Your task is to: (1) Choose any three of the “wide” datasets identified in the Week 6 Discussion items. (You may use your own dataset; please don’t use my Sample Post dataset, since that was used in your Week 6 assignment!) For each of the three chosen datasets: ??? Create a .CSV file (or optionally, a MySQL database!) that includes all of the information included in the dataset.
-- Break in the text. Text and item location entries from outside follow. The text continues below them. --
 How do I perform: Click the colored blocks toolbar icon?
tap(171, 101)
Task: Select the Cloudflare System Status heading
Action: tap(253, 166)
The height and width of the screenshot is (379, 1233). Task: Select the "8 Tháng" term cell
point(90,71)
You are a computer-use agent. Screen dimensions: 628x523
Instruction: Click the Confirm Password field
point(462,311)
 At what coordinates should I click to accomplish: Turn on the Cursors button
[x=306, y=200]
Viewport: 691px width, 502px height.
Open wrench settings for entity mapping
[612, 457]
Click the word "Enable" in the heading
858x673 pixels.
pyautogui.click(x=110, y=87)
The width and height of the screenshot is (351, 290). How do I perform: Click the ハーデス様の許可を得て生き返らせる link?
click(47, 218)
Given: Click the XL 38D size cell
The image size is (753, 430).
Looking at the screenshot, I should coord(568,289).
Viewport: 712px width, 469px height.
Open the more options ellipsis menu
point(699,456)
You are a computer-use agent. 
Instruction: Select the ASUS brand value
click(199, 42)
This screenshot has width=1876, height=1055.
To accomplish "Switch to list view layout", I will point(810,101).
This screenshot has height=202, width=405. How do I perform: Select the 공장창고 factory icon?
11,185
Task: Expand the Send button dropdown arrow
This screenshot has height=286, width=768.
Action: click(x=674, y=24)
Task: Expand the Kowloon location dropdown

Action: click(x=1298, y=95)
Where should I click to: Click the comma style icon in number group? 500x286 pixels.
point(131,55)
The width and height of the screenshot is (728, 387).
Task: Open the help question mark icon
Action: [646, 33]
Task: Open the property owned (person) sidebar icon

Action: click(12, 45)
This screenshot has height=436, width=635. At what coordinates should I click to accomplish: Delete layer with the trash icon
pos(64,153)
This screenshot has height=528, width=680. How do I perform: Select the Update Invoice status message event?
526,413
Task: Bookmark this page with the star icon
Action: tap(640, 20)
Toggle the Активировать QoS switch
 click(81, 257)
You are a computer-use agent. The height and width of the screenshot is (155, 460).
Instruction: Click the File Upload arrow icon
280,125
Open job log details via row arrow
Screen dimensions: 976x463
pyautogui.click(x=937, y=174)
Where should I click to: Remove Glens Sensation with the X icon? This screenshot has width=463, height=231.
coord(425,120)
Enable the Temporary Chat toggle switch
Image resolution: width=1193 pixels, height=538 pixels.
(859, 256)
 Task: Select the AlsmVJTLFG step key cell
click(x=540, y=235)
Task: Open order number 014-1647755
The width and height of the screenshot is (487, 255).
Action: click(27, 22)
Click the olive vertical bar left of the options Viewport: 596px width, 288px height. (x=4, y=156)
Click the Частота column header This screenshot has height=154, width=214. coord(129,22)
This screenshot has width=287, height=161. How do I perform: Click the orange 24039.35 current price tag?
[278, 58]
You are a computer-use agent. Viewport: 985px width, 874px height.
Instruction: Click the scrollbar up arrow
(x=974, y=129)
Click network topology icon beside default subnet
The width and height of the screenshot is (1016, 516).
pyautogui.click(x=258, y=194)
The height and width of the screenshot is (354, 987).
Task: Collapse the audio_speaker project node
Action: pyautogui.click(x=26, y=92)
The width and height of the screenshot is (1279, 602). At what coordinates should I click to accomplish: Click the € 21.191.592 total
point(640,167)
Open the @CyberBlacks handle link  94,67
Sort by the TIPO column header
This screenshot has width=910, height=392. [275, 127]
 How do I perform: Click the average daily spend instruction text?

You’re encouraged to use a “wide” structure similar to how the information appears in the discussion item, so that you can practice tidying and transformations as described below. ??? Read the information from your .CSV file into R, and use tidyr and dplyr as needed to tidy and transform your data. [Most of your grade will be based on this step!] ??? Perform the analysis requested in the discussion item. ??? Your code should be in an R Markdown file, posted to rpubs.com, and should include narrative descriptions of your data cleanup work, analysis, and conclusions. (2) Please include in your homework submission, for each of the three chosen datasets: ??? The URL to the .Rmd file in your GitHub repository, and ??? The URL for your rpubs.com web page.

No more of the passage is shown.